**Material to process**
****************
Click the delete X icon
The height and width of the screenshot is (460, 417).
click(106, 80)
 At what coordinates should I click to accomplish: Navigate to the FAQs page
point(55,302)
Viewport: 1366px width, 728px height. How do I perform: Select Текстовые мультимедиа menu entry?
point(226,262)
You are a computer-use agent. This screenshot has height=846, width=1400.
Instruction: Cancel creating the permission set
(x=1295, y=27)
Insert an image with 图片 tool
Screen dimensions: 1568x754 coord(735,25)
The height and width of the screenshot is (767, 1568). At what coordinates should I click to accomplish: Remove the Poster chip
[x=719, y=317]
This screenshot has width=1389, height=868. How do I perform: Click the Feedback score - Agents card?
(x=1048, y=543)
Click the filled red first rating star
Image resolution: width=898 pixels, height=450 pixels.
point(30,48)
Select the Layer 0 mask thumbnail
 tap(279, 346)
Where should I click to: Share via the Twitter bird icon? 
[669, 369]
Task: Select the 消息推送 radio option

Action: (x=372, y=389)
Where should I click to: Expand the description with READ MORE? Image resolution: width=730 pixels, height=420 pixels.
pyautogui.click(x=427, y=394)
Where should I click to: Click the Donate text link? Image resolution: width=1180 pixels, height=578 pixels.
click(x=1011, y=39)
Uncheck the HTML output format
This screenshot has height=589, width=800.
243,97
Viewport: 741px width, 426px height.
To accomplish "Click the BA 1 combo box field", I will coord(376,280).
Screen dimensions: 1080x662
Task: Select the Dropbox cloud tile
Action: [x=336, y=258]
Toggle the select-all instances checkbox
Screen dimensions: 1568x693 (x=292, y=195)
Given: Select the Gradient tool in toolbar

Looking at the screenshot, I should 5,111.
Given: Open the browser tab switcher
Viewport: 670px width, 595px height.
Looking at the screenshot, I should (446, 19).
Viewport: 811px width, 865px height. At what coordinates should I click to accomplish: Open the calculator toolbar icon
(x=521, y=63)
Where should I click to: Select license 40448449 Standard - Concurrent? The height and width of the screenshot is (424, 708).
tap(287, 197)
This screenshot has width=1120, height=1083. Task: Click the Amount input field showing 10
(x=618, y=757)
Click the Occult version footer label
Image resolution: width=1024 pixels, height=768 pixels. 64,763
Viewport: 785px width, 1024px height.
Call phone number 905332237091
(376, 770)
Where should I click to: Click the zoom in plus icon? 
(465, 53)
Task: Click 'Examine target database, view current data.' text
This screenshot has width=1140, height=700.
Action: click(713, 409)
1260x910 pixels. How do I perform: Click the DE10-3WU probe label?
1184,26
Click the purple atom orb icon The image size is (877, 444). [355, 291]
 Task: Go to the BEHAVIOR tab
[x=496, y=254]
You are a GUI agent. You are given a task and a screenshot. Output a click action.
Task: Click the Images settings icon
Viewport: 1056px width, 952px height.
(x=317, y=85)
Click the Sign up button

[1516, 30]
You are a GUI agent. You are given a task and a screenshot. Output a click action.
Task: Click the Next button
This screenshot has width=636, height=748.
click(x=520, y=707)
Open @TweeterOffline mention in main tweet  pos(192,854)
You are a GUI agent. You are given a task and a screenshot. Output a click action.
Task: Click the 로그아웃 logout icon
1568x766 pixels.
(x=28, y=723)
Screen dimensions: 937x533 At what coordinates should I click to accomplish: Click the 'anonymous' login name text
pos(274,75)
****************
**Problem details**
Set down, please, the lines from the line holding "Open @TweeterOffline mention" through the final line of the data, exactly and with nothing added.

**Solution to the exercise**
Open @TweeterOffline mention in main tweet  pos(192,854)
You are a GUI agent. You are given a task and a screenshot. Output a click action.
Task: Click the 로그아웃 logout icon
1568x766 pixels.
(x=28, y=723)
Screen dimensions: 937x533 At what coordinates should I click to accomplish: Click the 'anonymous' login name text
pos(274,75)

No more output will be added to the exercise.